I need to implement my own function, and I’m struggling to understand the documentation. Coming from a mathematical point of view, I think of the setup as follows: I’m implementing a function f. For autograd to work, it needs to know how to compute the derivative of g∘f when g is a function whose doman matches the codomain of f, assuming it already knows how to compute the derivative of g. By the chain rule, it suffices to provide the derivative of f. How do I fit this into the language of the PyTorch documentation? To me, the derivative of a function from R^m to R^n at some given point is a linear map, not simply a vector. I’d compute the matrix of this linear map, and multiply it with that for g.

It must accept a context ctx as the first argument, followed by as many outputs did forward() return, and it should return as many tensors, as there were inputs to forward(). Each argument is the gradient w.r.t the given output, and each returned value should be the gradient w.r.t. the corresponding input.

What, precisely, does “each argument is the gradient w.r.t the given output” mean? The gradient of the full composition, possibly with some projection onto some of the first map’s variables, I assume? But then that’s a linear map. In this example the values returned from backward seem to be vectors, not matrices (represeting linear maps). Can someone help me clear up my confusion, perhaps by expressing in more mathematical terms what backward is supposed to do?

So, to clarify: suppose I have some function f:R^2 -> R^3. Suppose its formula is f(x,y) = (x^2,xy, y^2). It’s implemented with a forward that takes a single Tensor of shape [2] as argument and returns a single Tensor of shape [3] as per the formula. By my (apparently wrong) understanding, backward should take a TensorA of shape [m, 3] (for some m depending on the function following f in the composition) and return a Tensor of shape [m, 2] representing the gradient of the composition at some point (obtained from the context object). The gradient of f can be represented by a 3x2 matrix, the Jacobian at the given point, and the value returned from backward is simply the matrix product of A and this matrix.
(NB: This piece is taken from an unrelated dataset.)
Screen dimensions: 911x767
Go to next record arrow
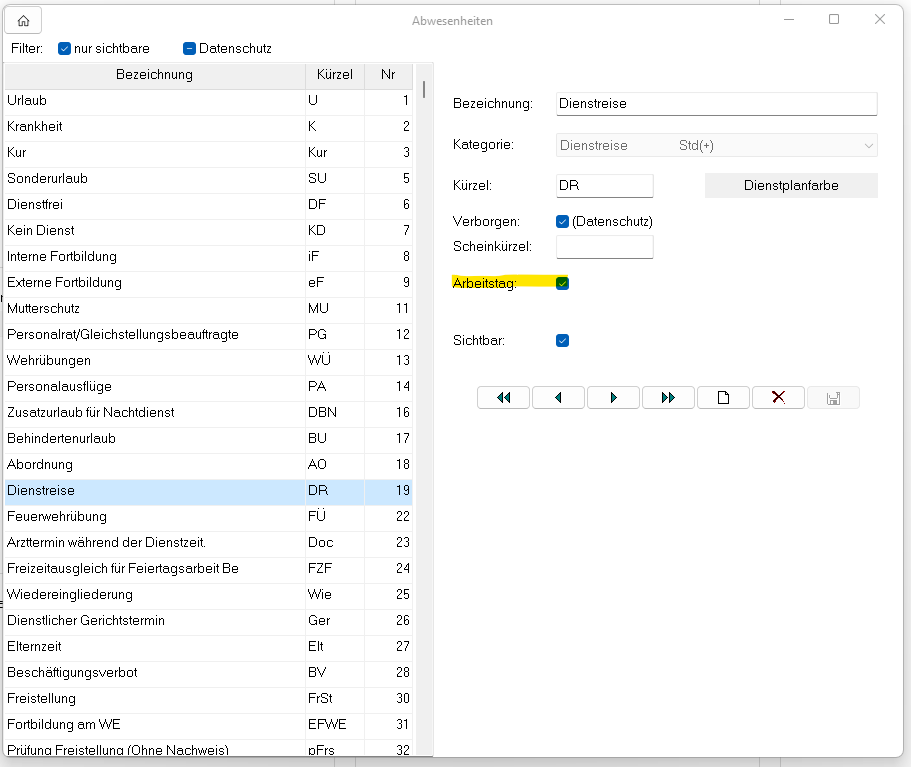click(613, 398)
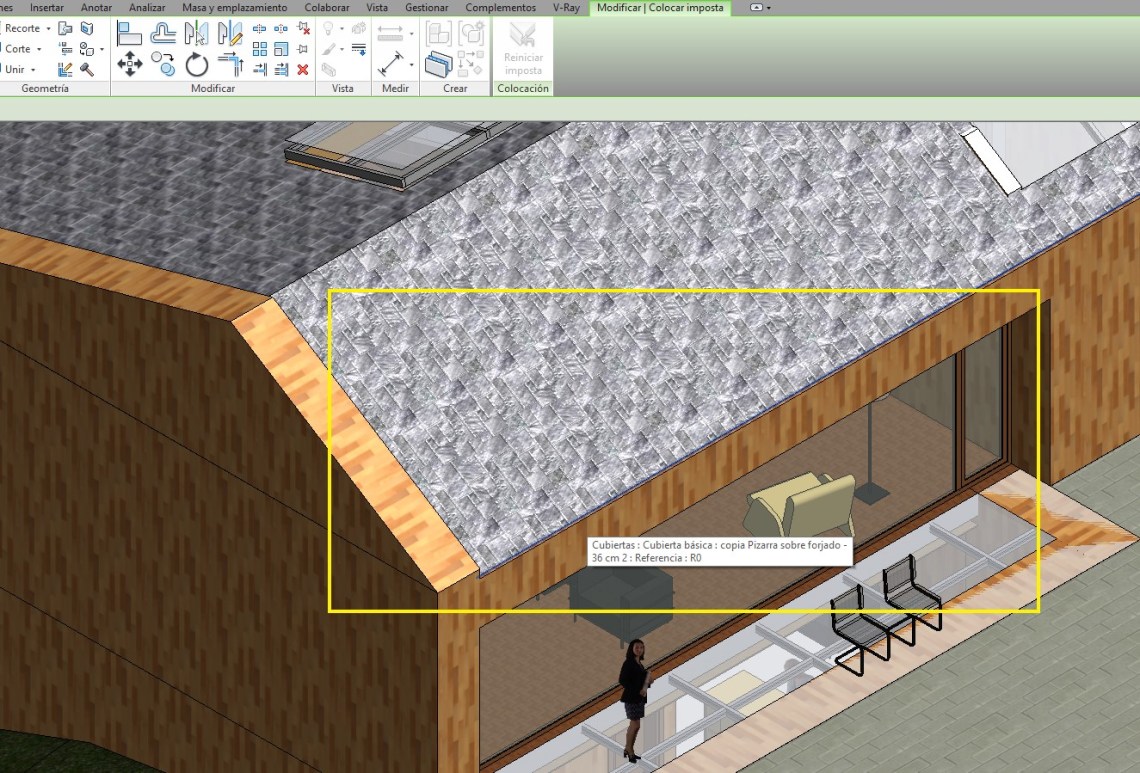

What’s the point of taking the A argument at all? Or, in your formulation: Why does backward need to know dL/dy, when as you say the result we want is just the product of dL/dy and dy/dx? Why isn’t it just the responsibility of backward to compute dy/dx (at the given point)?

No, the backward takes in a tensor of shape [3], representing dL/d output for some scalar L, and returns a tensor of shape [2], representing [dL/ dx, dL/dy].

Aha! This is highly illuminating! Thank you. One thing I don’t understand though: what is the meaning of the argument given to backward when the output leaf (sorry, I don’t know the proper terminology) of the graph is not a scalar? I agree with your comment that having a scalar-valued loss function is what makes sense for deep learning, but it seems to be that the AD framework allows for an output leaf that is vector-valued.